Hunter Tannersville School Superintendent Adds His Voice to Broadband Initiative

Recently, Hunter-Tannersville School Superintendent, Patrick Darfier-Sweeney, addressed a letter to Governor Cuomo on behalf of all children in our region who lack adequate Internet speed and capacity. He has granted permission for us to reprint the letter on our website.

Date: Tue, 19 Apr 2016

The promise of Article XI in the New York State Constitution states,

“The legislature shall provide for the maintenance and support of a system of free common schools, wherein all the children of this state may be educated.”  The law provides the opportunity, fully supported and guaranteed to all children in New York State.  In this digital age, this promise cannot happen in my school district.  When students go home from the Hunter-Tannersville CSD their geography, not socio-economic standing, will determine the extent of their educational opportunities.

Of the one hundred and sixty-four square miles that make up our school district one-third of our area does not have access to digital connectivity except through the very expensive, slow and unreliable satellite system.  This situation is unacceptable and denies the opportunity of “support of a fully guaranteed education” (Article XI, NYS Constitution).  The problem is the lack of typical DSL service via the phone system, cable options, and lack of wireless cellular coverage.

The Governor, along with countless other politicians and education leaders, have made public statements about the need to correct this situation and even have pledged funding to support its correction, yet nothing has happened in our rural community.  Despite the acknowledged need to prepare our students for career and college readiness this basic structural shortcoming continues.

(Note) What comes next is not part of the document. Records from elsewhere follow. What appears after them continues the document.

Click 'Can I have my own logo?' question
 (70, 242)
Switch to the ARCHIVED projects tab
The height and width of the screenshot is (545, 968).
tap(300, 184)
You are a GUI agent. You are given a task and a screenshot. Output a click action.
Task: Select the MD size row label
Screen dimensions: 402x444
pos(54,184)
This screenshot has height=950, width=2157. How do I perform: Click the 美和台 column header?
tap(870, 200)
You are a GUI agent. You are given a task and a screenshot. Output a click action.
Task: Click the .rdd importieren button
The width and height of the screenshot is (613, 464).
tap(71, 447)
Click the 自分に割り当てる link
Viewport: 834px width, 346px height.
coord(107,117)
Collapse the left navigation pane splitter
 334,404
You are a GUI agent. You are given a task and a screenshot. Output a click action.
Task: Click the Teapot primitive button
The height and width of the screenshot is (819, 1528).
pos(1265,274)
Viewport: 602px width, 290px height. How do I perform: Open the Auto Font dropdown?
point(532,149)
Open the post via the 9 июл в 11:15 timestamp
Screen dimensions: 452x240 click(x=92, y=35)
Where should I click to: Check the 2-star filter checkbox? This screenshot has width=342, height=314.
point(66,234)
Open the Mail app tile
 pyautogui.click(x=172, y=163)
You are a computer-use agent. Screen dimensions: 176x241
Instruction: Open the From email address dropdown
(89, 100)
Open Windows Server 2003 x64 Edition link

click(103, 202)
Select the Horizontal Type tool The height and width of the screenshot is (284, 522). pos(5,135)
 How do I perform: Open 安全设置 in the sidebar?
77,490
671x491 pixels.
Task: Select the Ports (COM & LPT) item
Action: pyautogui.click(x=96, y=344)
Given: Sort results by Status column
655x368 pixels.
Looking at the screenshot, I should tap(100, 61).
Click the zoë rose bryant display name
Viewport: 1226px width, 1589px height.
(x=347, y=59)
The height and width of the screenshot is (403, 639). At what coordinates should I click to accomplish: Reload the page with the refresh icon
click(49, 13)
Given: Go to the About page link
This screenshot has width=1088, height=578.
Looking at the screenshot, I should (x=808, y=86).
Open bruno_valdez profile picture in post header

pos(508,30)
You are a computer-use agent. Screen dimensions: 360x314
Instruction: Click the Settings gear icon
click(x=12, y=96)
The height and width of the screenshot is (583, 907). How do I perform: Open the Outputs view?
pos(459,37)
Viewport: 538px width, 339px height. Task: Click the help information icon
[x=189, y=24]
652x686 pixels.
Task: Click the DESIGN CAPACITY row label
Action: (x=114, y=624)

At the Hunter-Tannersville CSD, we extend our school hours in all grades K-12 for student accessibility to the digital world to support the integrated work we do every day. However, we are limited in what we can expect our school community to reinforce at home.  In real terms, this limits our ability to prepare our children for career and college readiness.  The opportunity to leverage the world’s knowledge for collective projects and enhanced learning is not available to our students.


1- The Hunter-Tannersville CSD includes: the Towns of Hunter, Lexington, and Jewett (East Jewett)

2-The school district is one hundred sixty four (164) square miles

3-The Towns of Lexington and Jewett have very limited to virtually no digital connectivity or wireless access

4-The Towns of Lexington and Jewett comprise one-third of the school district

5-Ability to communicate, research, and create digital products are determined solely by geography

6-Due to digital constraints school work assigned and expected from students is limited

7-Students at Hunter-Tannersville are not able to compete with other peers in the state due solely to their geography and the arbitrary selection of digital connectivity providers.

8-Despite multiple pledges by many in positions of power our area remains at a structural disadvantage

9-The Hunter-Tannersville CSD is charged by the New York State Education Department and New York State Government to prepare our students to be career and college ready

10-The Hunter-Tannersville CSD cannot realize this goal for its students since too many cannot hone their skills at home where they spend the majority of their time.  It is simple math, 6 hours in school, 18 hours at home, and 48 hours at home on the weekend.

Unfortunately, the longer it takes to rectify, the exponentially further behind our students become compared to their in-state peers.  The situation is unacceptable and needs your assistance.  We, at the Hunter-Tannersville CSD, respectfully ask for your help.